The Wales forward's agent clinched a lucrative cut of what remains a world-record transfer. And Jonathan Barnett, in rare public comments on Tuesday, offered a forthright defence of the agent industry, which has regularly been criticized by fan groups for taking money out of the game or having too much influence within clubs.
"If you look at all the criticism and everything else, football is better than it's ever been," Barnett told the SoccerEx global convention. "Everything is wonderful."
When it was pointed out by the on-stage interviewer than the gap between rich and poor in football had never been wider, Barnett replied: "And so it should be."
"You can't bring the playing field level because if you have Man United playing in front of 80,000 they want to see the best players in the world," the owner of the Stellar Group added. "If you put Hartlepool with all due respect in the same stadium of Old Trafford no one is going to turn up to watch it.

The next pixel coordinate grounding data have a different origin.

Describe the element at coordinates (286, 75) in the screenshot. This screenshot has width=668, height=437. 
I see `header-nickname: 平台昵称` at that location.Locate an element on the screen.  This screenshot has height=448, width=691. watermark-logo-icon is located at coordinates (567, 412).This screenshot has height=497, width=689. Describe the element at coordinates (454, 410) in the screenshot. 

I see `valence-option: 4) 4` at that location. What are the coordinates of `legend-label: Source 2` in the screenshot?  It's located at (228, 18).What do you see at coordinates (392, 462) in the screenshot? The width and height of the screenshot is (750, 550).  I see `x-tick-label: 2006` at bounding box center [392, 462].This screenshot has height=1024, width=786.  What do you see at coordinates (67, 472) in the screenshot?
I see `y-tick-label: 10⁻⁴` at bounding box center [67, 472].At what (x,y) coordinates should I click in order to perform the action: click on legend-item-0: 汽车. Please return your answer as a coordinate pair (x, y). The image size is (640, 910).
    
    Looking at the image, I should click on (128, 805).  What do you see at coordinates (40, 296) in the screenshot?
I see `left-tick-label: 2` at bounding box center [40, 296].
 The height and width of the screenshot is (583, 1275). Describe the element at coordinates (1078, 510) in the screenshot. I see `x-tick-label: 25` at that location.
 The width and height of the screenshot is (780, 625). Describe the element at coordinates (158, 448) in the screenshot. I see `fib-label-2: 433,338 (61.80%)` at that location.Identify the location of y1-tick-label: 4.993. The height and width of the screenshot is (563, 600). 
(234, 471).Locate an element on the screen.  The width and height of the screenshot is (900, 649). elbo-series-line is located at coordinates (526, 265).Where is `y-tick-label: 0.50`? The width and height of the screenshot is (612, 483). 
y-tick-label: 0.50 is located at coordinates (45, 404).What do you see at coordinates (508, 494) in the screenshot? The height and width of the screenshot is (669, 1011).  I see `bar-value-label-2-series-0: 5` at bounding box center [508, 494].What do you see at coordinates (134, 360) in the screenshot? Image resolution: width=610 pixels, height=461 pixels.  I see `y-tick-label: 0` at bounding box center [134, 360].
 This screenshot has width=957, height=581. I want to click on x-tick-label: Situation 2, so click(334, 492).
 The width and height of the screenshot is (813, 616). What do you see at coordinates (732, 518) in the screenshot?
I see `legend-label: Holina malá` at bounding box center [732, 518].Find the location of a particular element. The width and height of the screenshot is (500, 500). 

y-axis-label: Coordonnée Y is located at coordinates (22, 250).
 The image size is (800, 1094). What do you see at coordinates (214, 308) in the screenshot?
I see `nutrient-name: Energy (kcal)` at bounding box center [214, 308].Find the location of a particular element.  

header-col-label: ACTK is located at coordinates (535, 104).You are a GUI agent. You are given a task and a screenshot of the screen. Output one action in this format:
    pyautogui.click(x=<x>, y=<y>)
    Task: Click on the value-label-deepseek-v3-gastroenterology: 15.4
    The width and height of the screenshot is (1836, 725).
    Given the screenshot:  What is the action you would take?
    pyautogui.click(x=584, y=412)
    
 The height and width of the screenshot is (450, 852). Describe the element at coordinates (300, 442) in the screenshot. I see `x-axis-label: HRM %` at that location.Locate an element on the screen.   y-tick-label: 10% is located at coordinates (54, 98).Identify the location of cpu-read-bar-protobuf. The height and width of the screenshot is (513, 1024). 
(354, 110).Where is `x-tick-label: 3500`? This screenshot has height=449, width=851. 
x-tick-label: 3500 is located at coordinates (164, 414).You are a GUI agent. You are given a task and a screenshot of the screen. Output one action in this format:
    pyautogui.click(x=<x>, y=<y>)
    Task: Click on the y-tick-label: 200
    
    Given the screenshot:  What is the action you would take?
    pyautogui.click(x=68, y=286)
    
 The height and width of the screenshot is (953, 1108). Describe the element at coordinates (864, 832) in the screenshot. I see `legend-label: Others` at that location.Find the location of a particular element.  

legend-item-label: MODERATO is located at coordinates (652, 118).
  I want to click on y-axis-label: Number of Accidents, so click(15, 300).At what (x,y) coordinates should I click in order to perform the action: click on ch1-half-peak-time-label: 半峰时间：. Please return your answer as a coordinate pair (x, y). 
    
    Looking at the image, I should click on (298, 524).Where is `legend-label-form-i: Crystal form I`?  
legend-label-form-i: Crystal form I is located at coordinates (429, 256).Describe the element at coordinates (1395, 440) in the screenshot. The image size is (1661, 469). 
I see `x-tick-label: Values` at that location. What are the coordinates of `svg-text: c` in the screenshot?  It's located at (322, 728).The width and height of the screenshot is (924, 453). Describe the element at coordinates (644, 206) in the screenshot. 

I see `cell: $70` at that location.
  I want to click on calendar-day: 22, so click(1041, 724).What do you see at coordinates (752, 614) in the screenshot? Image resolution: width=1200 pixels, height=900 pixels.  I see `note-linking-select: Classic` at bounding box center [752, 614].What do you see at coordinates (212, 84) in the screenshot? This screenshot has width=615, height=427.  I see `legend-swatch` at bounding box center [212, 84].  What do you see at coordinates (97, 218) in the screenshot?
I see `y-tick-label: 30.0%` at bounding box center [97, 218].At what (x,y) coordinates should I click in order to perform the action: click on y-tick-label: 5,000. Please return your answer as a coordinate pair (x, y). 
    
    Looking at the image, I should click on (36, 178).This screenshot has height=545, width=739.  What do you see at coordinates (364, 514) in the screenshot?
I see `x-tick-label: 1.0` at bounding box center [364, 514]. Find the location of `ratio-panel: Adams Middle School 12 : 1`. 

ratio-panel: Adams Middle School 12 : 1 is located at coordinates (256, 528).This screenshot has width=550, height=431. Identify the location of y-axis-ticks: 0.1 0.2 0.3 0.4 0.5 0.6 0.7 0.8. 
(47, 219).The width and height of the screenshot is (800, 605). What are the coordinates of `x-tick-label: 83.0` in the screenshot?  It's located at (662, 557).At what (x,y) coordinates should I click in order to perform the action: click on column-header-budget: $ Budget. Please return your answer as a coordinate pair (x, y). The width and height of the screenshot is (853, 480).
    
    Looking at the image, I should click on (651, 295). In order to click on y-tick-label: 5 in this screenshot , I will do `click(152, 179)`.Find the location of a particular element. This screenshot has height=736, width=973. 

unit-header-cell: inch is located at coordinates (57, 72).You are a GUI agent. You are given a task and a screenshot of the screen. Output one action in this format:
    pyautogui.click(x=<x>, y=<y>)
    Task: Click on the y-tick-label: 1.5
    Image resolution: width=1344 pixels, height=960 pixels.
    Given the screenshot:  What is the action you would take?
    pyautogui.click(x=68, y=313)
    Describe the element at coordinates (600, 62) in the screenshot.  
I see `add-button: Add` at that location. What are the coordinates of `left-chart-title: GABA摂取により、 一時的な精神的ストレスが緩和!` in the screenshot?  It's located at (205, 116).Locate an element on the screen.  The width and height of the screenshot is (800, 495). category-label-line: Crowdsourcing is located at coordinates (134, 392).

"People knock football, but in fact round the world today it is thriving. The players are the new superstars and the business is absolutely thriving in football and a lot has to do with agents making it happen."
Barnett wants the transfer windows abolished and player trading allowed throughout the year — not he insists for personal gain.
"It might bring (transfer fees) down because then people wouldn't be rushed into spending the sort of money at the last minute that they do now," Barnett said.
"Clubs should be able to buy and sell players, players should have the freedom to move when they want," he added. "I also think the actual windows give agents a bad name, gives everyone the wrong idea."